Según un comentario de Mario Vargas Llosa, “en nuestros días, sólo en ciertos países musulmanes fundamentalistas la religión absorbe a tanta gente y por tanto tiempo como en la patria de Walt Whitman”. Las fiestas sacras de los mormones, en su escenificación de El libro del mormón, no vacilan en apelar a un espectáculo coreográfico que no ahorra efectos especiales para educar a sus fieles con la música de Rocky. A ver si se entiende: un Woodstock gigantesco, pero con familias y chicos lookeados como empleados del mes en lugar de la ropa hippie, la fragancia del patchouli y la marihuana. En Por mandato del cielo hay tácitamente una lectura de lo norteamericano que va más allá de las citas: William James y Harold Bloom. Con su libro, Krakauer refiere por elevación las fobias que han recorrido la literatura norteamericana desde sus comienzos, una franja que puede iniciarse con Herman Melville (Moby Dick como texto demonológico) y alcanza en la actualidad a Stephen King (sus novelas de terror como representaciones del castigo). Krakauer no ha trazado sólo el itinerario religioso y político de los mormones. Porque este ensayo, por vía subterránea y complementaria, describe además la incidencia de una ideología que se expresa en una narrativa donde el reflejo de lo social proviene muchas veces de un eticismo que divulga la presupuesta lucha entre el Bien y el Mal.

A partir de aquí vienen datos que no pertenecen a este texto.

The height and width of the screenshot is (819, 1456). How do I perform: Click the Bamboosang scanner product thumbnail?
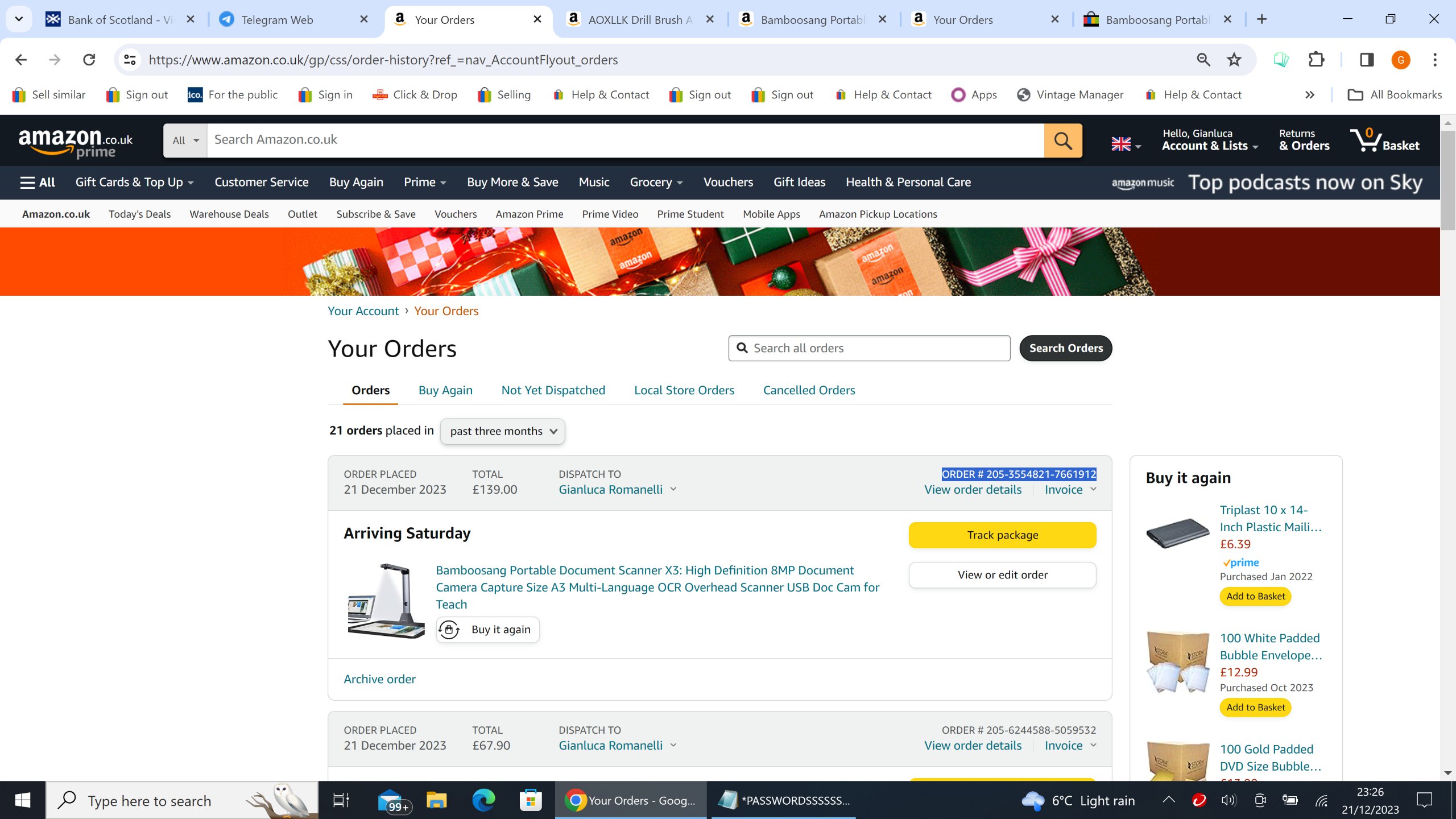pos(386,601)
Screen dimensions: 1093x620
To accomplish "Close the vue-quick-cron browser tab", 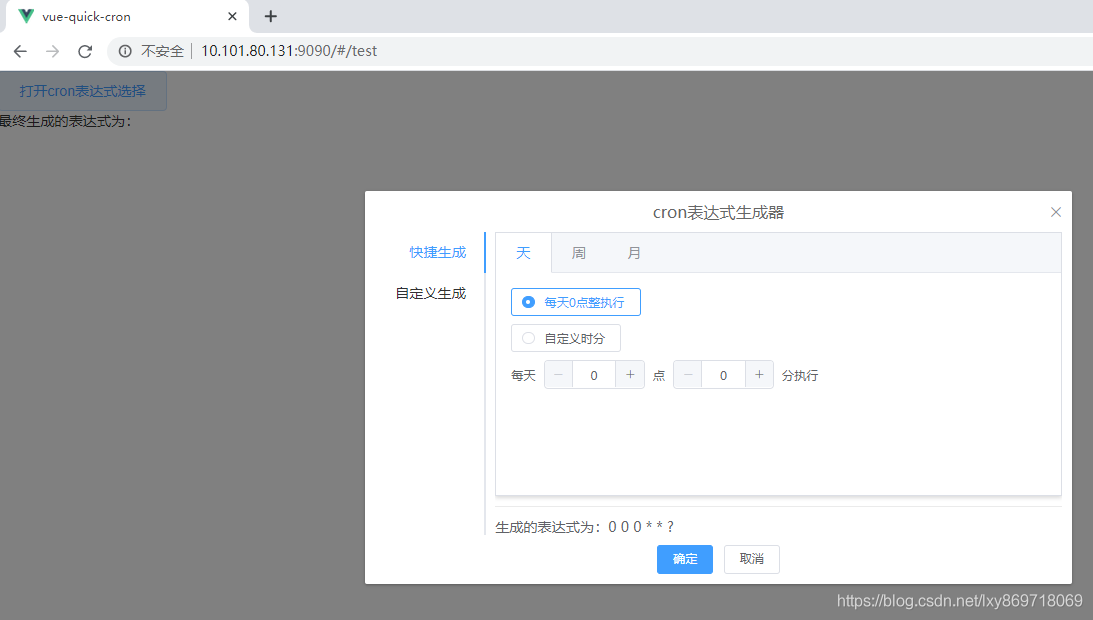I will coord(232,16).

Casi sobre el final, Krakauer describe: “Este es un país presidido por un presidente cristiano evangélico, George W. Bush, quien cree que él es un instrumento de Dios y define a las relaciones internacionales como un enfrentamiento bíblico entre las fuerzas del bien y del mal. El oficial jurídico más importante del país, el fiscal general John Ashcroft, es un seguidor a ultranza de una secta fundamentalista cristiana –las Asambleas Pentecostales de Dios–, que comienza cada día de trabajo en el Departamento de Justicia con una reunión de oración con su staff, se hace ungir periódicamente con óleo sagrado y suscribe una vívida visión apocalíptica del mundo que tiene mucho en común con las creencias milenaristas de los hermanos Lafferty y los residentes de Colorado City. El presidente, el fiscal general y otros líderes nacionales imploran con frecuencia al pueblo estadounidense que tengan fe en el poder de la oración, y que confíen en la voluntad de Dios. Eso es precisamente lo que hacíamos, dicen tanto Dan como Ron Lafferty, cuando derramaron tanta sangre en American Fork, el 24 de julio de 1984”.

Por mandato del cielo.
Jon Krakauer,
Traducción de Carlos D. Schroeder,
Colección Hechos reales, Emecé, 351 páginas.